Com base nesses argumentos de Geertz, todas as concepções que justificaram a existência de uma cultura surda, centrando-se na existência de uma língua materna dos surdos, a língua de sinais, não serve. Não serve porque esse conceito de cultura surda leva implícita a idéia de exclusão, de gueto. Em outras palavras, a sociedade em seu conjunto deve reconhecer e aceitar a existência de uma cultura dentro da cultura sem que esse esforço tenha uma contrapartida. Quer dizer, os ouvintes devem compreender, aceitar e adaptar-se às necessidades lingüísticas dos surdos, mas não vice-versa. Neste sentido, mesmo que o modelo social da deficiência surja como uma contrapartida ao modelo médico, assinalando que a deficiência é um fenômeno social e faz dela o foco da defesa de direitos humanos, o “Orgulho Surdo” me parece incômodo porque a teoria antropológico-cultural da surdez se reivindica como a mais extrema do modelo social da deficiência, já que parece partir de um “estado de natureza”, em que a condição física da surdez implica, por si só, um status social irredutível. Outrossim, concordo com alguém quando me disse que a surdez desvia o indivíduo surdo da cultura generalizada e o induz a um comportamento que tem, por conseqüência, uma característica cultural própria. Mas daí a dizer que a surdez é um fenômeno cultural existe uma distância intransponível. É querer admitir que o surdo traga dentro de si a semente da cultura surda. Para que isso fosse verdade, todos os surdos deveriam nascer sem o aparelho auditivo, nem os lobos temporais, não sendo, portanto, biologicamente programados para ouvir.

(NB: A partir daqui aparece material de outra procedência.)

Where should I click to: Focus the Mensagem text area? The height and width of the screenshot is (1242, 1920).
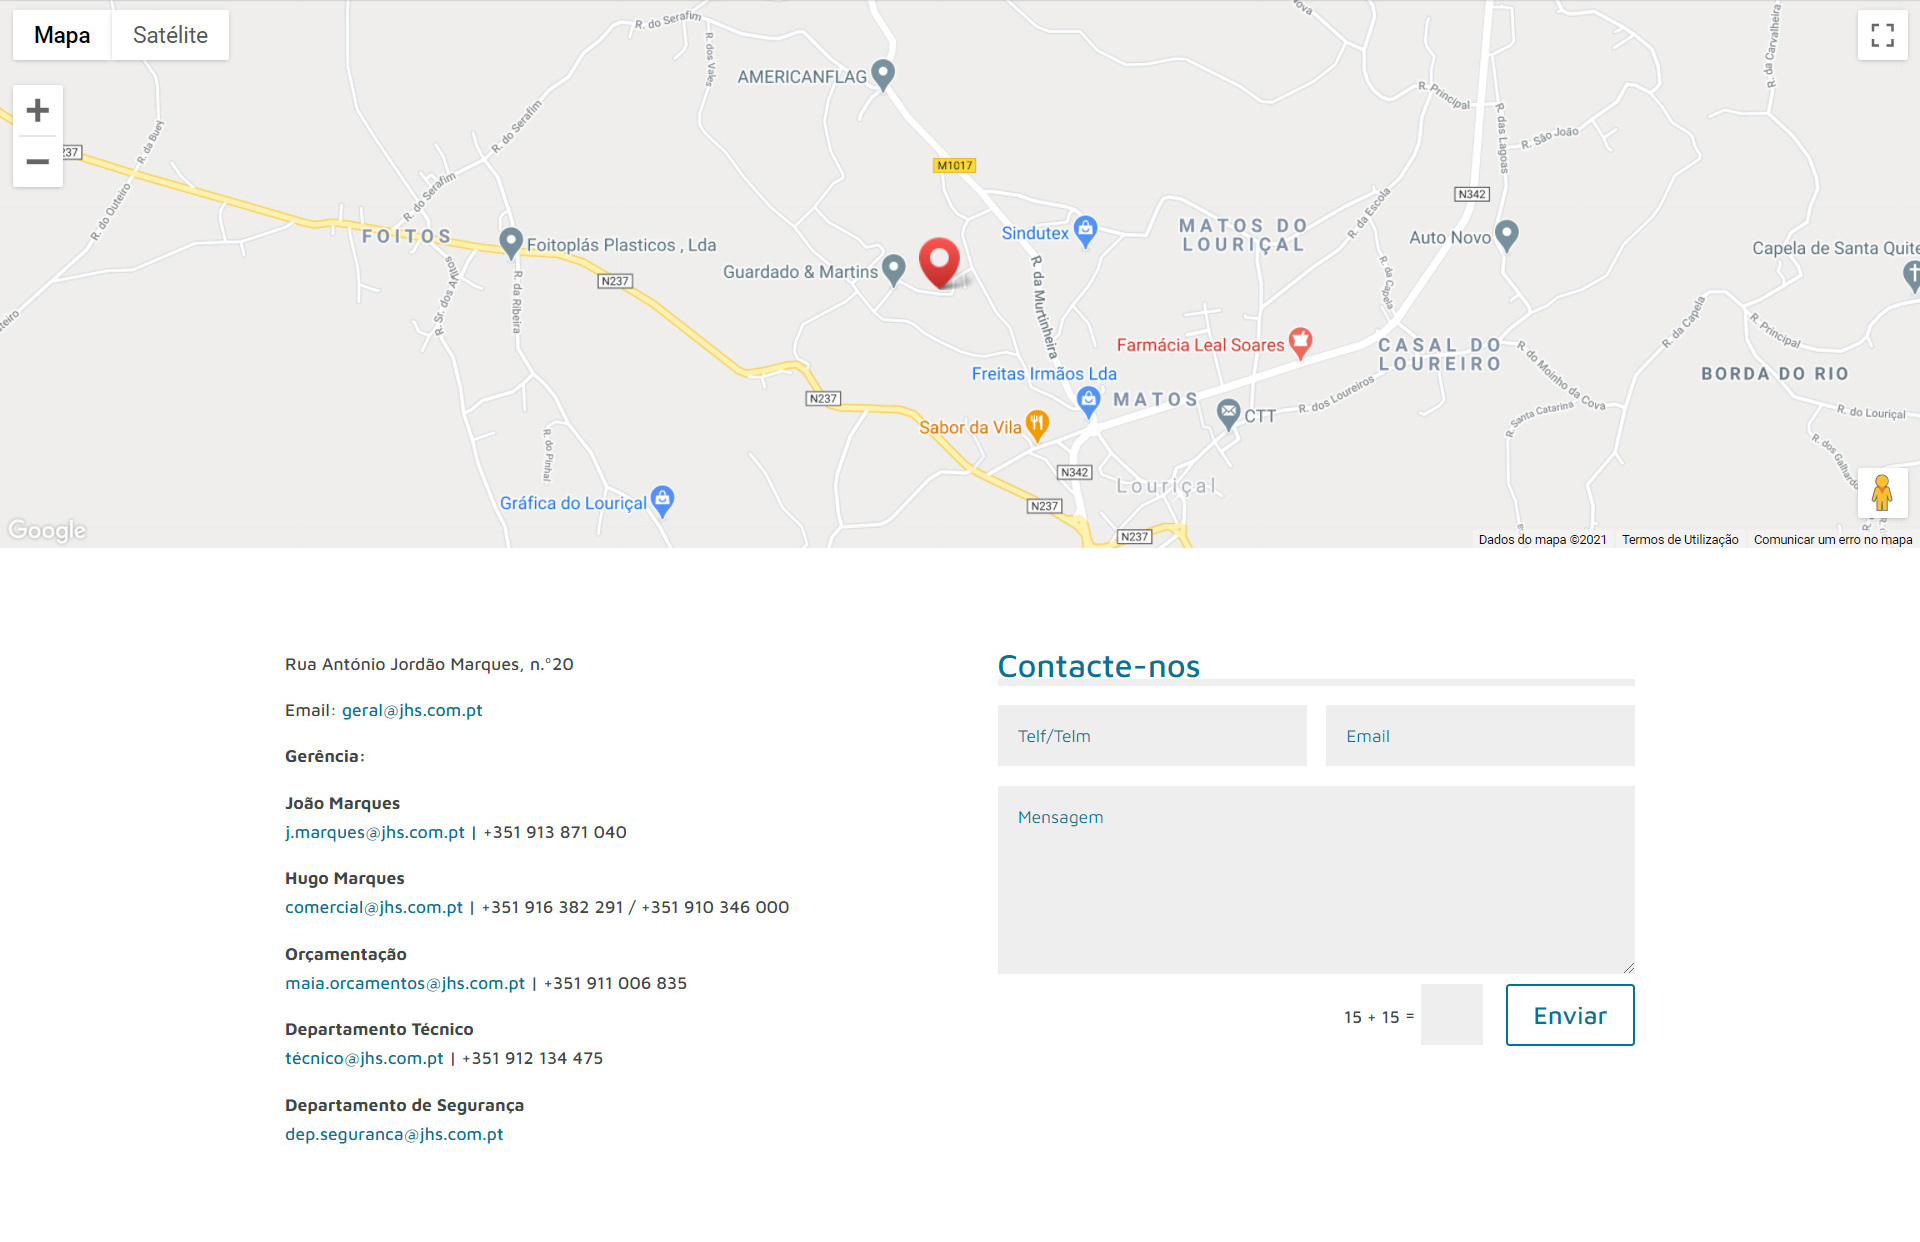tap(1315, 879)
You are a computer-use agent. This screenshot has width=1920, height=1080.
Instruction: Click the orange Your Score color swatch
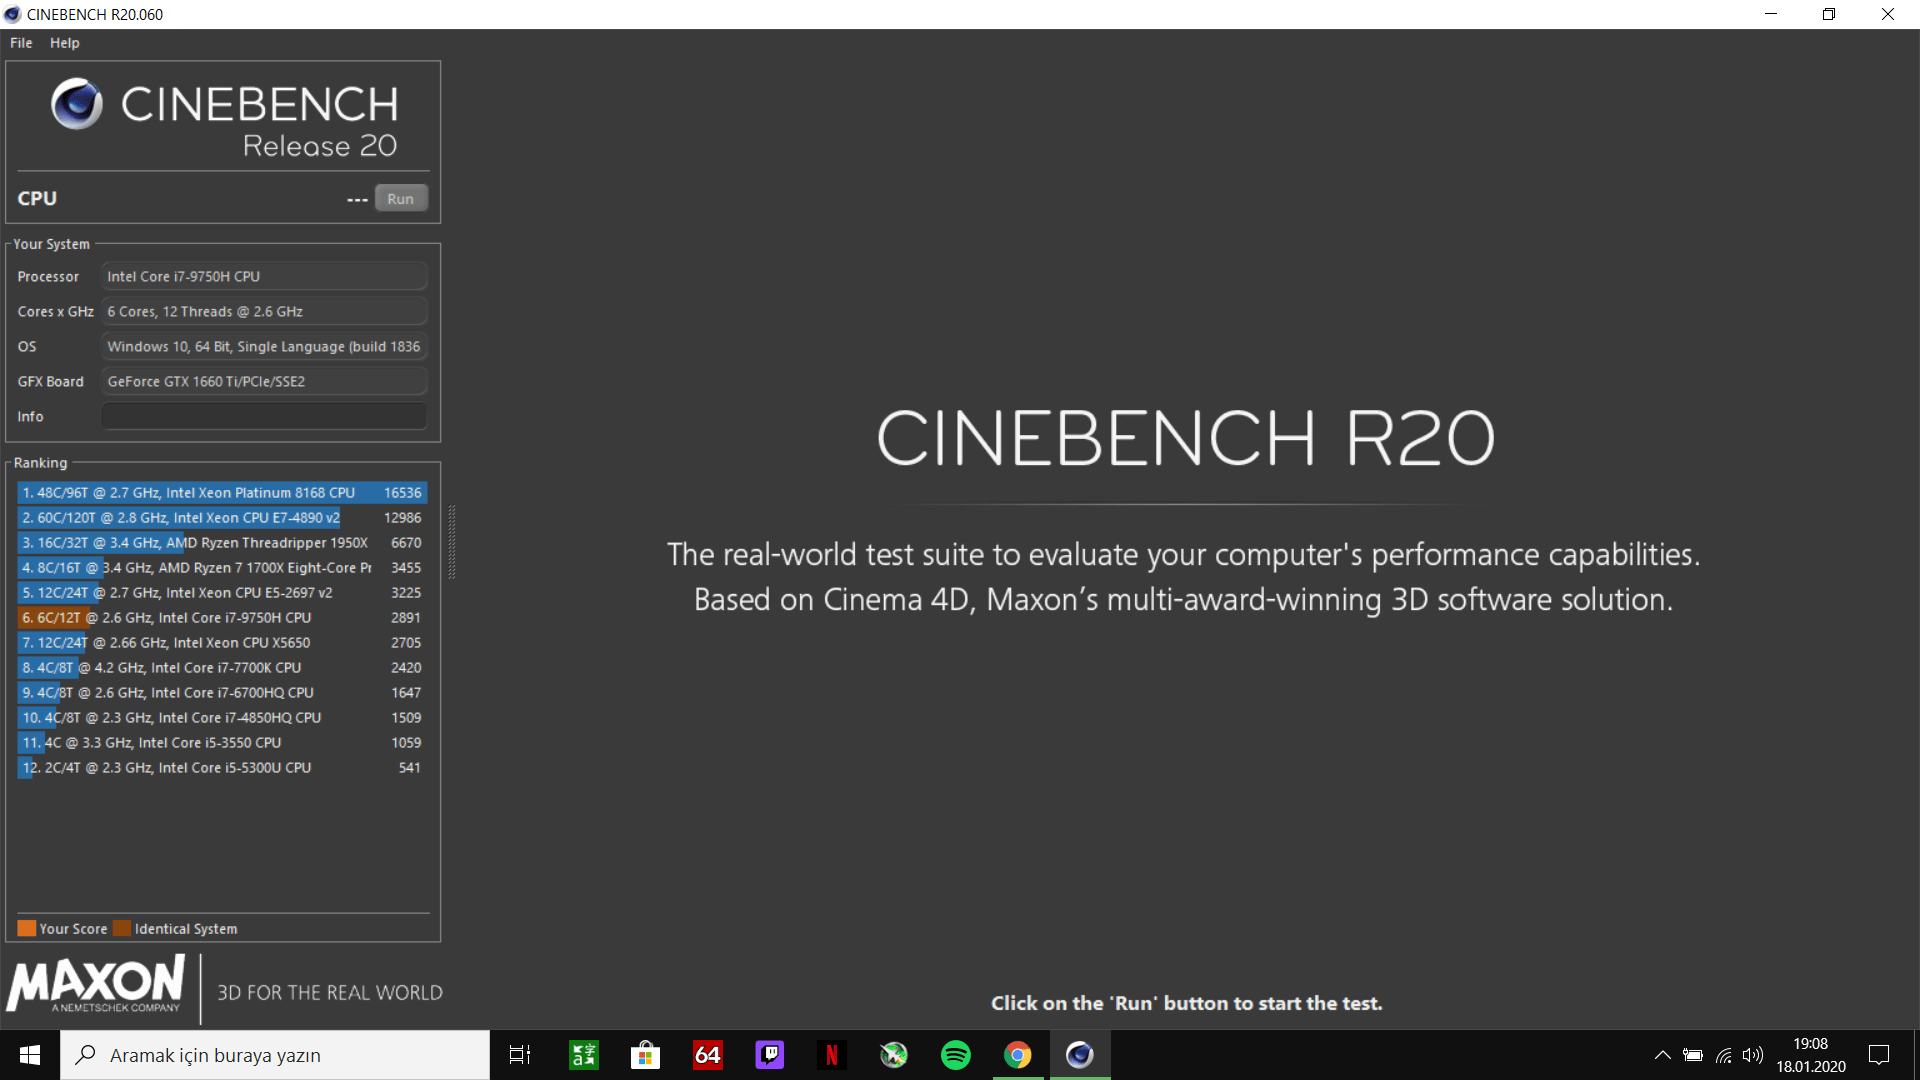coord(27,928)
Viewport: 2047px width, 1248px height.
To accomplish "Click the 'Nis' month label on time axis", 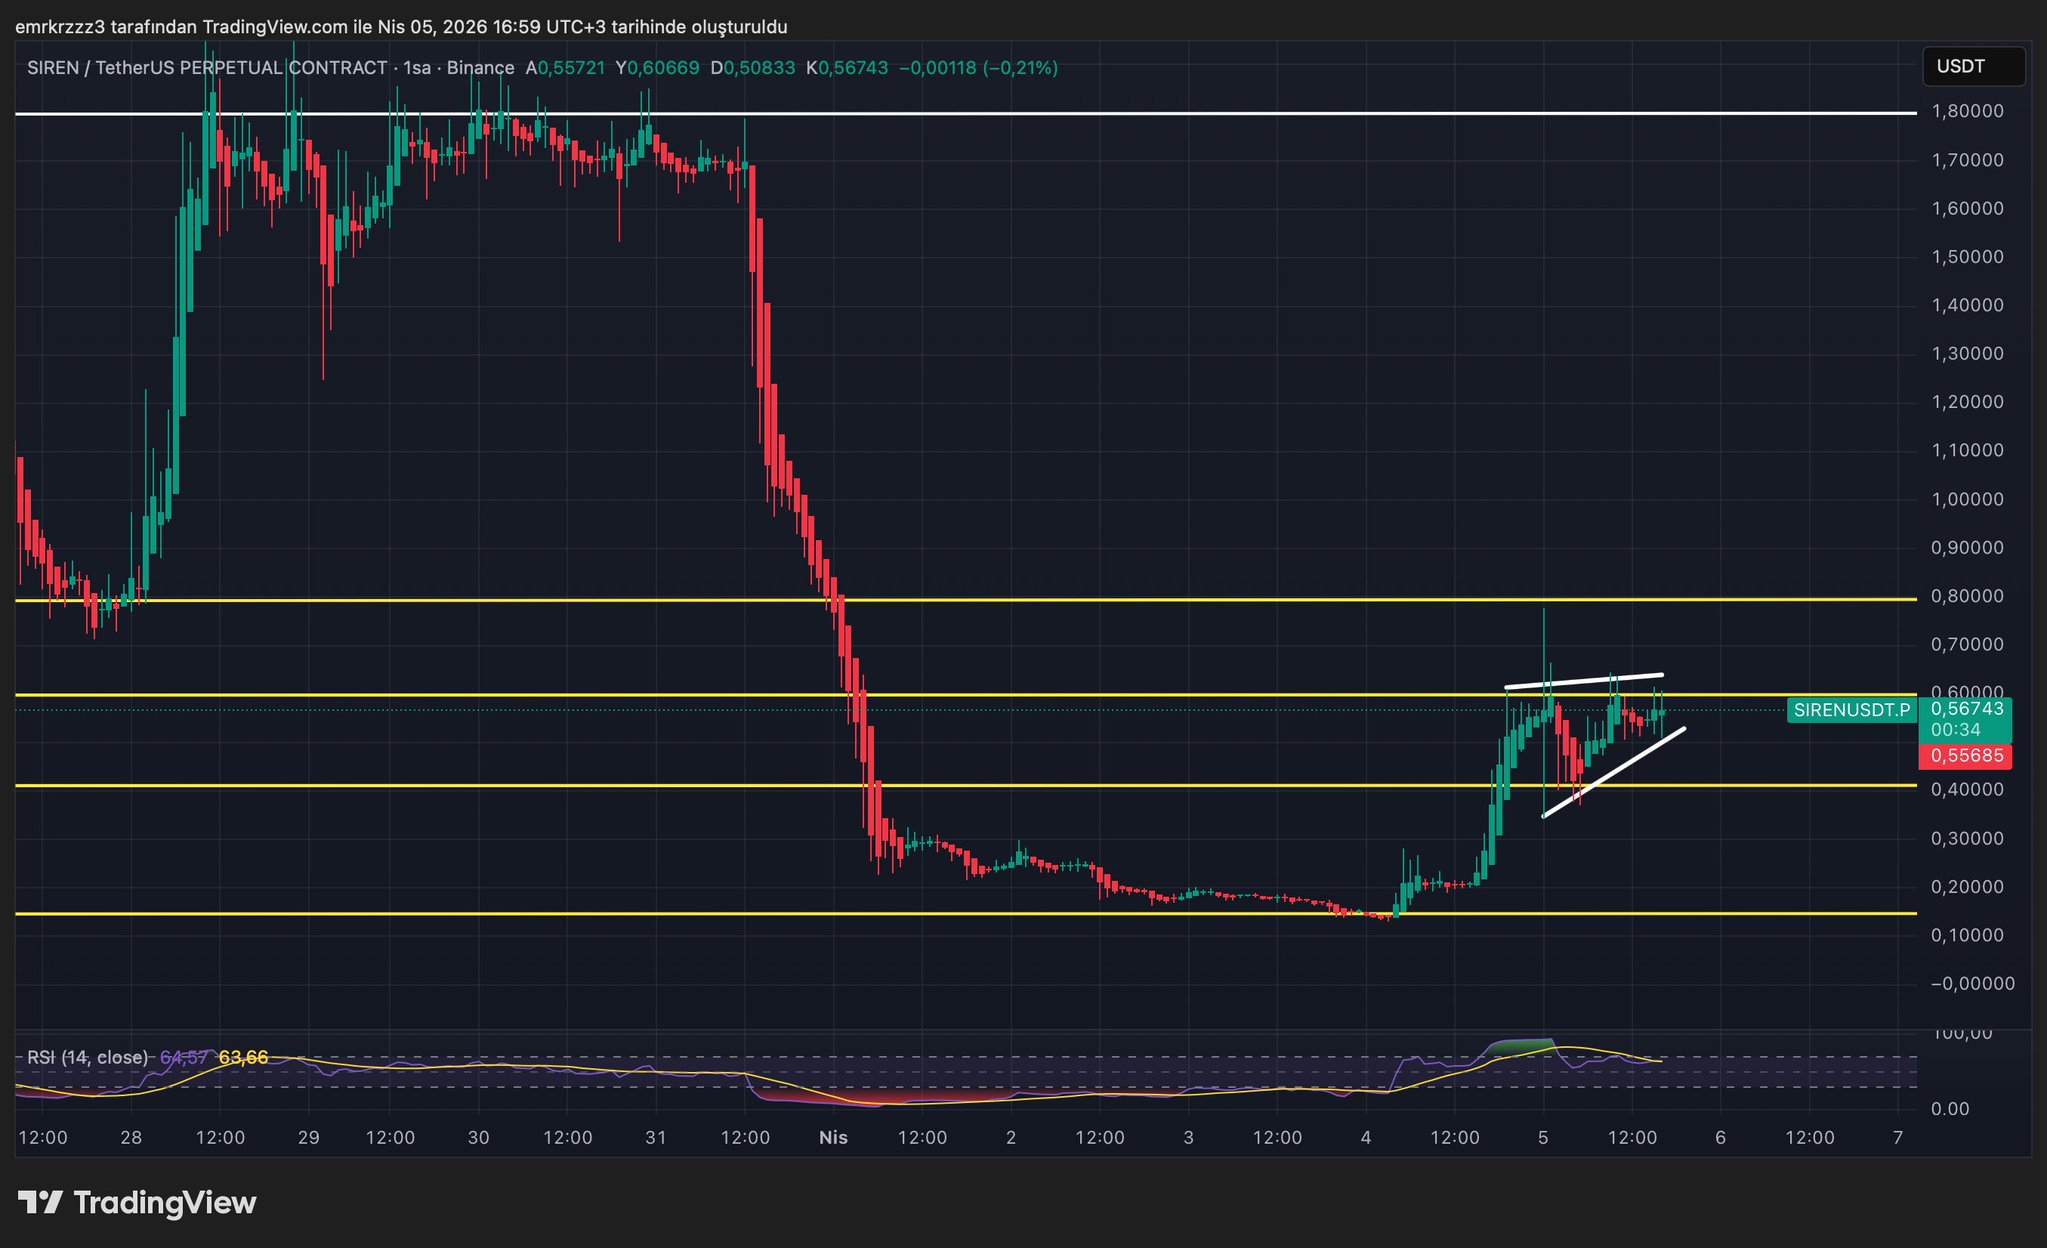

O modelo social tem cumprido seu rol de despertar a consciência de uma sociedade que leve em conta as diferenças desde a perspectiva da deficiência, mas, por outro lado, também não se pode cair no extremo oposto do modelo médico ao se negar o corpo e a base biológica de uma realidade que faz das pessoas com deficiência diferentes. Assim, no caso dos surdos, um ouvido que não escuta é um sentido que falta. Isso é claramente uma deficiência, ainda que a pessoa tenha outras formas de escutar ou compensar a falta de audição. Se antes falávamos do surdo ideal – aquele que fala, hoje pensamos ainda no modelo ideal – aquele surdo que se comunica pela língua de sinais. Dizer que é somente uma diferença não é um eufemismo? Admitir que temos uma deficiência auditiva, ou qualquer outra, não importa, não significa admitir que somos menos nem que não nos sentimos completos. A essência de sermos seres humanos, nossa dignidade, não se vê diminuída se temos menos membros, órgãos ou funções biológicas, ou ainda se nosso corpo funciona de maneira deficiente. Não devemos confundir o ser com o ter porque o corpo e o biológico estão no campo do ter, não do ser, e certamente interage com os planos psicológico, sociológico e cultural. Não há lógica na vida humana. E se há, é sempre retrospectiva, nunca prospectiva. Até mesmo porque a condição de ser pessoa com deficiência, como acontece com os demais grupos minoritários, é a de quem clama por superar-se.”

In.: MELLO, Anahi G. O modelo social da surdez: um caminho para a surdolândia? Mosaico Social – Revista do Curso de Graduação em Ciências Sociais da UFSC, Florianópolis: Fundação Boiteux, nº 3, ano 3, dez. 2006. p. 55-75.